Even though taking care of your body, in terms of your physical health, is absolutely essential for anyone of any age or background, just as important are your levels of mental health and well-being too.
When you have broken your leg, for example, or have another visually obvious problem with your body, both yourself and other people make reasonable adjustments, but as mental health issues such as periods of low mood and depression, for example, are invisible, people are often not as forgiving.
With that being said, here is looking after your mental health: 101.
Live in the Moment
Now, perhaps the most frustrating thing of all for people who are living with depression, especially those who have been for many years, is the propensity for friends and other loved ones who have never experienced it themselves to tell them to ‘get a grip’, ‘keep their chin up’ or simply ‘live in the moment’.
Even though such comments are not only entirely ineffective but can also be somewhat counterproductive, allowing yourself to slow down and ‘smell the flowers’, so to speak, can, in some instances, help. From your instincts in a certain situation to your thoughts and behaviors and your reactions to the world around you, paying more attention to your current situation with a more objective viewpoint can only ever be a good thing.
Put Yourself ‘Out There’
If you are currently experiencing prolonged periods of low mood and depression, you should not hesitate to contact prominent, professional, and discrete medical professionals at nhsgp.net, but another task to consider involves reaching out to someone in a different way.
Numerous scientific studies have conclusively proven that isolation is so closely linked to making depression worse, or at least preventing recovery, so general acts of kindness and giving could make a real difference.
From volunteering in and around your local community, helping out at an old people’s care home, and spending time with relatives who are themselves experiencing a trying time, there is a myriad of ways to help others and simultaneously help yourself.
Mindfulness is a hugely important aspect of your emotional health and well-being. With some simple ways of practicing mindfulness, you may like to introduce to your daily routine, including:
Feeling in tune with your own body
Learning some basic meditative techniques
Eating healthier and more nutritious foods
Practice ways of actively listening to the people around you
Focusing on your breathing
Experiment with New Hobbies & Passions
Learning new skills can have a plethora of benefits, even if it simply gives you the time alone and the space to think, which you are currently craving.
Not only will experimenting with a new hobby of fulfilling an ambition you have always wanted to experience boost your sense of self-worth and self-confidence levels, but it may also remind you of the benefits of socialization and help you to regain your sense of purpose.
Just a few ideas and suggestions for new hobbies and experiences to try include:
Working on a brand-new DIY project in the home or garden
Signing up for an evening or weekend course at your local school or college
Learning a new sport
Starting a blogging website online
Expanding your cooking and baking ability
Embrace Physical Activity
Physical activity is something that some people wholeheartedly embrace, and others shy away from in any way possible.

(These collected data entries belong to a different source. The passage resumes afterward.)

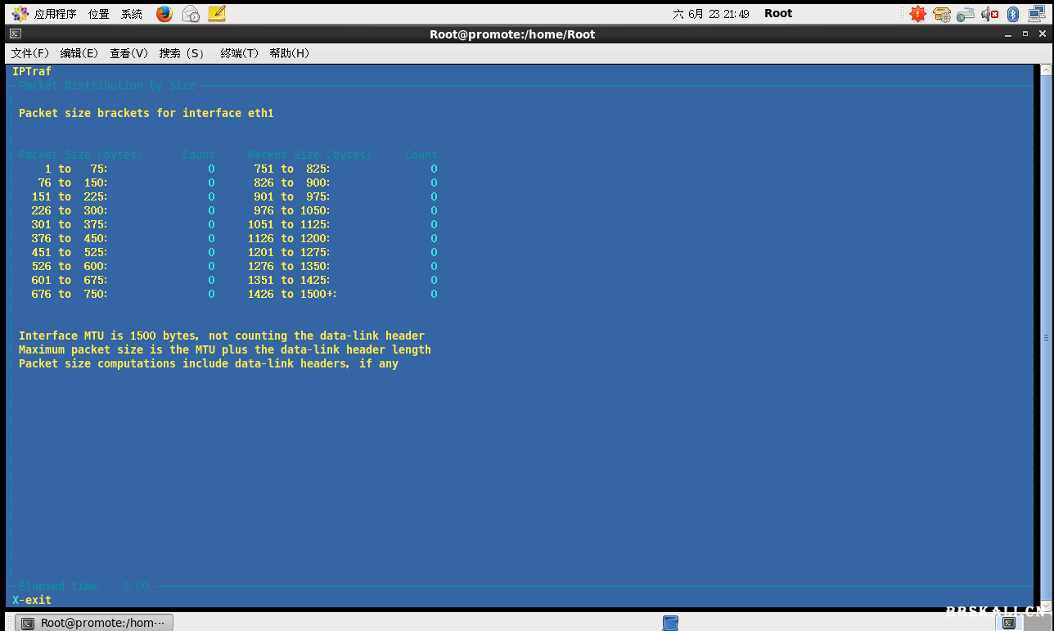This screenshot has height=631, width=1054.
Task: Open the 帮助(H) help menu
Action: (x=290, y=53)
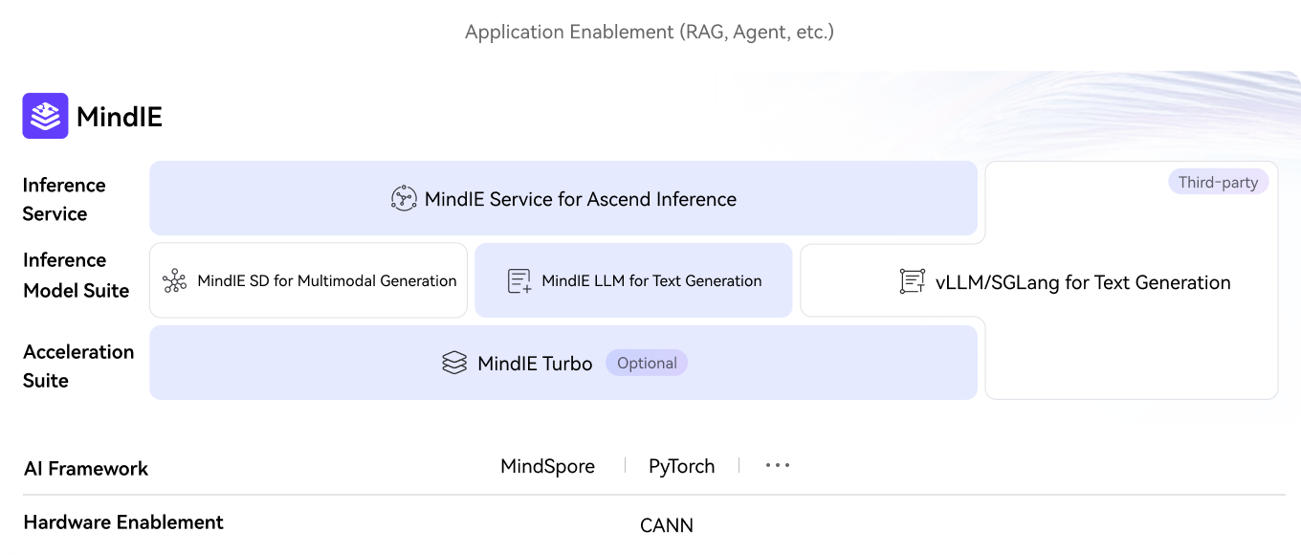1301x555 pixels.
Task: Click the vLLM/SGLang scroll icon
Action: click(x=913, y=281)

However, there is an undeniable link between engaging in regular physical activity and boosts to emotional health. As such, whether you are currently experiencing periods of low mood and lack of focus or not, taking just half an hour out of your day to exercise will benefit you.
Not only is physical activity a great way to start setting achievable goals for yourself, but also a fantastic way to boost your self-esteem. Moreover, some studies suggest that physical activity increases certain chemical changes in the brain, which act as natural mood boosters.
Spend Time with Loved Ones
Even though it can sometimes be difficult to willingly attend social occasions and cope with conversing with people for an entire evening, even though it may not feel like it at the time, spending time with your loved ones is still important.
Depression’s end goal, as it were, is to isolate you to the point of never wanting to leave the house again, and as such, fighting the urge to be alone all of the time is an effective mindset to keep when fighting such feelings.
Get Yourself Outdoors!
Finally, another brilliant method of keeping in touch with how you are feeling and checking in with your emotional health and well-being is to start to spend more time outdoors.
Not only will breathing fresh air, free from the smog of the city and the stuffy, airtight environment inside your home or the office, serve to clear your head, but just a short walk around your local park will help to give you the space and time to think.
Furthermore, spending time in and around nature can help to improve your mood, make you feel more relaxed, improve your confidence and sense of achievement and also reduce your feelings of anger, frustration, and anger.